9. Safety Reputation

  • The Jeanne Clery Disclosure of Campus Security Policy and Campus Crime Statistics Act mandates that secondary education publicly report crime statistics on campuses.

  • You might check out your university’s reputation at home before you trust them with your future, health and life abroad.

  • Colleges and Universities do not have to report crime statistics of campuses they do not own or control, although the best programs will provide their safety statistics to keep you informed and protected abroad.

“College life can be dangerous. It shouldn’t be, but it can be.”

~ Security on Campus 2011

10. Safety Nets 

  • ClearCause advisor Dr.
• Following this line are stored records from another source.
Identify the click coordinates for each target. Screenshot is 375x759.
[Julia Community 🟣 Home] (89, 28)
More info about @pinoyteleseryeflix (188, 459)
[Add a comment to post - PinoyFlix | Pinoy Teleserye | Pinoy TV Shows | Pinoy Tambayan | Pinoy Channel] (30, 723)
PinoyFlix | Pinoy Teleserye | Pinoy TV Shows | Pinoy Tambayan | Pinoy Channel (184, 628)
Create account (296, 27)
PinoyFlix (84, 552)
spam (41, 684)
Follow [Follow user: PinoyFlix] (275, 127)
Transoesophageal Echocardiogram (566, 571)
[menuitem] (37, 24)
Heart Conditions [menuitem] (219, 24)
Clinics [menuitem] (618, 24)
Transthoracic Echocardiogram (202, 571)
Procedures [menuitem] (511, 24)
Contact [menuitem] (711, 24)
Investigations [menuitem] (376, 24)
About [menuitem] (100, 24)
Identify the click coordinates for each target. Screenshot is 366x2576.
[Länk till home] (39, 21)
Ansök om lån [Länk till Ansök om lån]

Stephen Ferst recommends, “Programs that employ risk managers, provide multiple layers of insurance coverage and invest in health and safety training for on-site staff.”

  • You might want to check out the quality of the safety training – Internet CPR or skills based requirements?

  • You can read a book about how to fly a plane, but that doesn’t make you a pilot.

“Every society, all government, and every kind of civil compact therefore, is or ought to be, calculated for the general good and safety of the community.”